If nothing else, the Eagles needed to do something to try to edge back into the time of possession battle. Poorly as they played, Philly's defense was done no favors having to stay on the field for 18 of the first 21 minutes of action, getting battered up front while running like headless chickens on the back end. And this could have dire consequences in the second half, unless the Eagles can somehow put together some clock-eating, point-scoring drives of their own at some point. Consider me skeptical that will happen.

• I'm once again willing to give Landon Dickerson some time to get his proverbial sea legs, with the young linemen missing out on a lot of important preseason reps due to injury, but he has been downright bad so far. 

The Ugly

• Derek Barnett's ability to pick up dumb penalties is second to none. Coming off of the field late and drawing a 12th man penalty coming out of a timeout is impressive (in a bad way) even for him. Even if he had absolute outlier physical gifts, he doesn't have the game intelligence to be an impact player. Boom or bust guy with a lot of bust plays.

While we're on the subject, there was a questionable call or two that went against the Eagles in the first half — Darius Slay's pass interference penalty looked like good, tough coverage to me — but the Eagles are quickly developing a reputation as an undisciplined team under Nick Sirianni. In the case of someone like Barnett, who has a history of dumb stuff throughout his career, it's hard to pin that on the staff. But with decorated veterans and players of all sorts having issues through the first three weeks, and it's an issue they have to rectify if they are going to improve moving forward. They don't have the volume of talent to overcome mental mistakes week in and week out.

• Speaking of game intelligence, leave it to Reagor to take the Eagles backward on a punt return in a game where they're already struggling to get anything going. Take the short gain and be happy with it.

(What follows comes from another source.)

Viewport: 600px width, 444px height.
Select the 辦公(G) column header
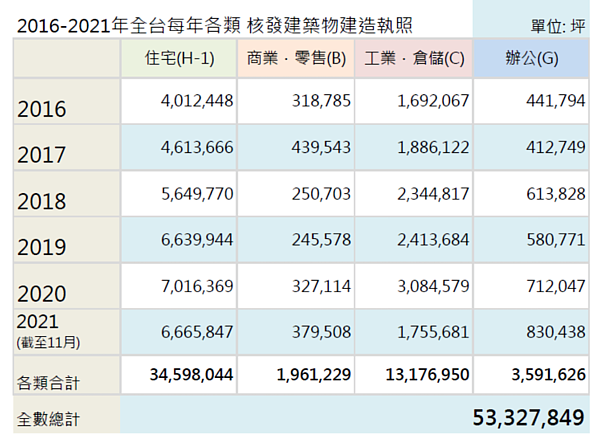(x=531, y=59)
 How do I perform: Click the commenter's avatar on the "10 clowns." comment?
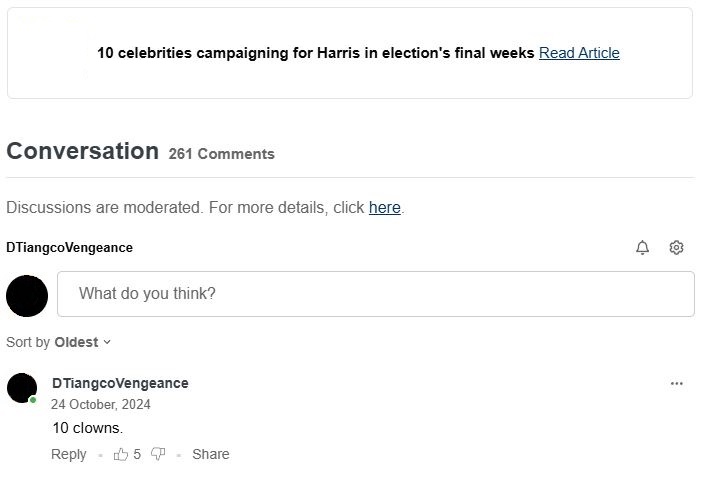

• Not going to be a popular opinion around here but I think Eagles fans would be (rightfully) apoplectic if the goalline call that went against Dallas in the first quarter had happened to Philly instead. The overhead angle made it look hilariously obvious that Prescott got the ball in with ease, at least to me. Dallas has gotten plenty of favorable calls in this series over the years, though, so no one should feel bad for them here.

• God bless Mike McCarthy not using a timeout at the end of the first half. His team was pretty obviously superior in the first half, but he's still a checkers coach.